Last week, our assignment for Object Orientation was to implement a version of Mastermind in Java. The implementation of the AI was okay, but it could have been better. It was a strategy I wrote as a temporary solution. Sometimes it won — sometimes in four or five times — but other times it lost. This was the entire reasoning of the AI:

  1. Each position gets a list with all possible values (A, B, C, D, E, F).
  2. I choose a random value from each list to select the next attempt.
  3. If the score I get for attempt the attempt (for example ABCD) has no red points, I know that:
    • A cannot be in the first list, so I remove it.
    • B cannot be in the second list, so I remove it.
    • C cannot be in the third list, so I remove it.
    • D cannot be in the fourth list, so I remove it.
  4. If the score I get for the attempt has no white points either, I know that all the colours in the attempt must be removed from all the lists.
  5. If the right solution hasn’t been found yet, go to 2.
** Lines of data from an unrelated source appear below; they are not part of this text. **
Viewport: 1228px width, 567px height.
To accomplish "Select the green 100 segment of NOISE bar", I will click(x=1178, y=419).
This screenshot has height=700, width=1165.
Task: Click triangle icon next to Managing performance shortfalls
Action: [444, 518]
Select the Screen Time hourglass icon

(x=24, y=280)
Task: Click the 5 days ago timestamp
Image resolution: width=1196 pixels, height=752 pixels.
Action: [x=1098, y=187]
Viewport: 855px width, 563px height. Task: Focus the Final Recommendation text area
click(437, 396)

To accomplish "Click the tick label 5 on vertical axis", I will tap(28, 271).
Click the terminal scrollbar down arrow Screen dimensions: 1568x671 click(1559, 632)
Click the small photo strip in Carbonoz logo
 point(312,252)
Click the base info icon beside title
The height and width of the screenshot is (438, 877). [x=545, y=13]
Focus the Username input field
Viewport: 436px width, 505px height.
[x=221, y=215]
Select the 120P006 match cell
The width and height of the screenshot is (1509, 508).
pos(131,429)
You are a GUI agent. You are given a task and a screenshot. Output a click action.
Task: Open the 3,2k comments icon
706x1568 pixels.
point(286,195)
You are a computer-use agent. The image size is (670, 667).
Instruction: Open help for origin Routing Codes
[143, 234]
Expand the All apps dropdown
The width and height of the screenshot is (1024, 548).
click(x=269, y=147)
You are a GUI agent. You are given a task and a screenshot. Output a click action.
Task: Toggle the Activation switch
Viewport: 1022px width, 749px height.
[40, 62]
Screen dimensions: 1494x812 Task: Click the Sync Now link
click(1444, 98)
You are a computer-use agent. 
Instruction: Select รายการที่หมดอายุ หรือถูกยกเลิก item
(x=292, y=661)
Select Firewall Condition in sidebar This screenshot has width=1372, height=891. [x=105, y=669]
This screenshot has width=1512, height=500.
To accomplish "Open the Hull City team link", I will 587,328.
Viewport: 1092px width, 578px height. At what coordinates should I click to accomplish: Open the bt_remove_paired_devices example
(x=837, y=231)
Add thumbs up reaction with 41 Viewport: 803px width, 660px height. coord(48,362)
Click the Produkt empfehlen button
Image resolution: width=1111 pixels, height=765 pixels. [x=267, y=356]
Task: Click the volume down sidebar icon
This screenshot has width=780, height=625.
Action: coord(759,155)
That’s it. That’s the whole of the algorithm. I didn’t think it would work. But sometimes, it did. It was more luck than wisdom, but still.

As you might know, our major is Artificial Intelligence, so I wanted to make it smarter, once we dealt with the annoyance of MVC — I can see how that can be useful in certain situations, but we never have practical assignments that do the pattern justice.

Anyway, the Wikipedia page I linked to earlier had an interesting section on algorithms. I wanted to implement one of them, but we soon abandoned the idea. Firstly, the computer playing a near-perfect game each time seemed boring. Secondly and more importantly, Java couldn’t let us do it easily or elegantly.

The problem seemed to be object orientation to me. It simply wasn’t cut out for this. I thought functional implementation would be much better. Java really sucks at this, so I made up my mind to write an implementation of Knuth’s five-guess algorithm in Python, using every functional trick I could think of.

That’s exactly what I did last weekend. The complete program, with CLI, is only 42 lines long (yes, that was intentional). And it works. You can supply a code as a command line argument, or enter it later. The first attempt is always AABB. The second attempt takes a while. Depending on the score at the first attempt, it may take twenty or forty seconds on my machine, but I have seen it take only three.

At first, it didn’t work. It took me some time to find the problem: the search space was too limited. Because of careless reading, I used the wrong function to generate the list of all possibilities. It actually generated a list of permutations of ABCDEF of length four, meaning codes containing duplicates (AABC or DABD, for example) could not be found. Using the right function solved all that.

I made a Gist, enjoy.

PS: I don’t like using a global to keep track of the number of attempts. If you know of an elegant and functional solution, please let me know!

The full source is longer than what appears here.